While I did not find the word outstaff in any dictionaries, a web search does turn up several companies named Outstaff or OutStaff, perhaps created as a portmanteau of outsource and staff.

In the U.S., the practice of long-term but indirect employment through a third party would be called contracting or hiring a contract worker. Even though direct employees may also have employment contracts, only third party employees are called contractors (contractor has many other meanings, however, so context is important); the contract is between the hiring company and the staffing company, contracting firm or employment agency which provides the workers.

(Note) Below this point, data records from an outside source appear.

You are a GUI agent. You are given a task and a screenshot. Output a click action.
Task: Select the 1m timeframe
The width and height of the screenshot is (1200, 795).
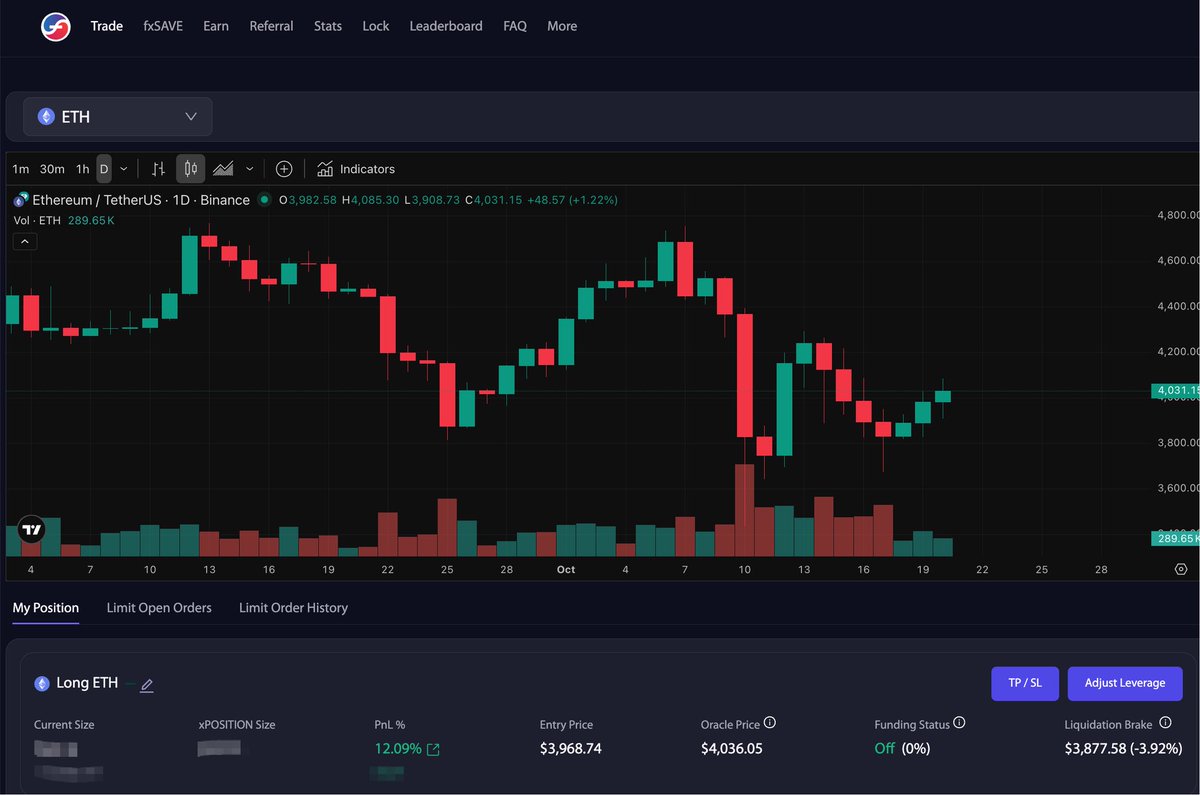coord(21,169)
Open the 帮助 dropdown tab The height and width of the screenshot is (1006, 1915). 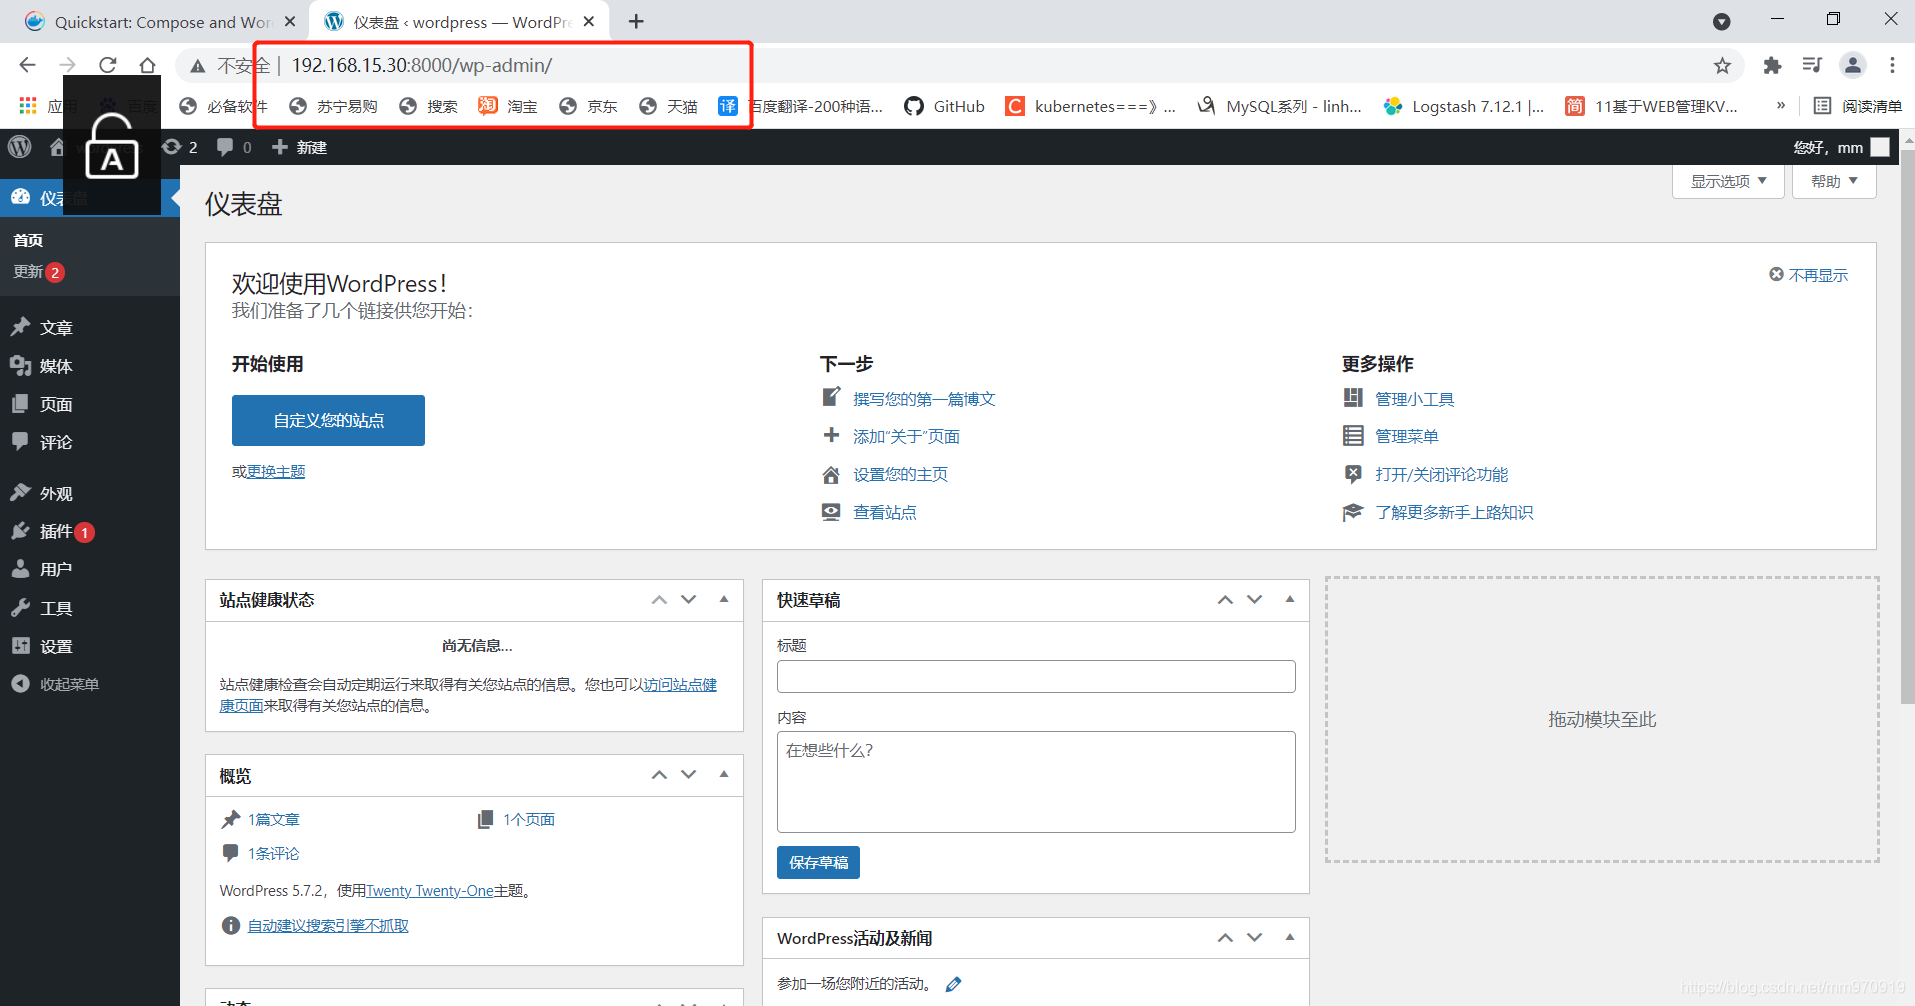(1833, 181)
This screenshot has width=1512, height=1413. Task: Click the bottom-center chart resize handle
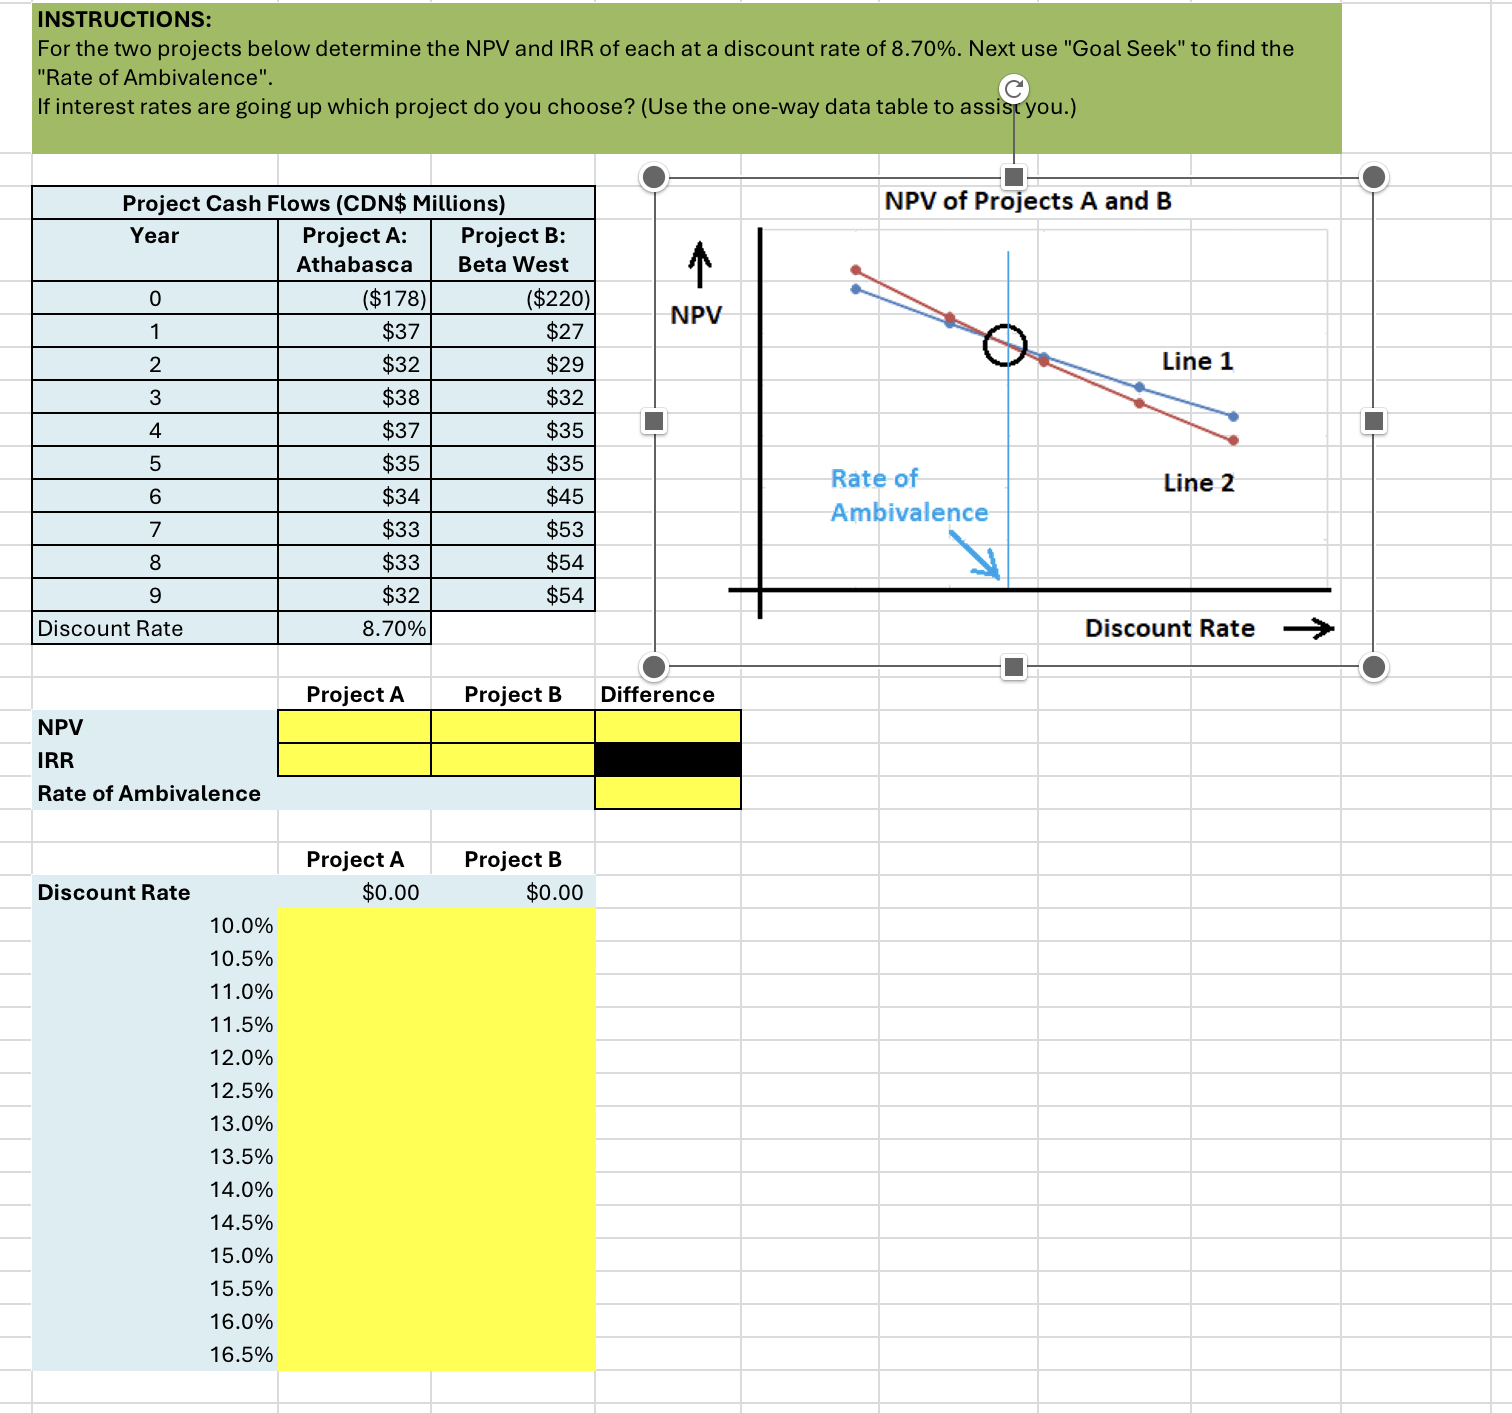pyautogui.click(x=1013, y=665)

A contractor may be distinguished from a temp, a temporary worker who might be brought in on a short-term basis for low-skill duties (e.g. basic clerical or reception work) while a regular worker is out, or who might be hired for a seasonal period. Contractors may also be distinguished from consultants, who are specialists temporarily hired for their specific knowledge in an area, as opposed to someone filling in for what would be an ordinary internal hire. The lines between a temp, a contractor, and a consultant can become quite blurry, depending on the specific employment situation, and relate as much to social status as to employment status.

When a job formerly handled by internal staff (whether employees or contractors) is assigned to an outside firm, the process is known as outsourcing or contracting out, and may be handled by an outsourcer or outsourcing company.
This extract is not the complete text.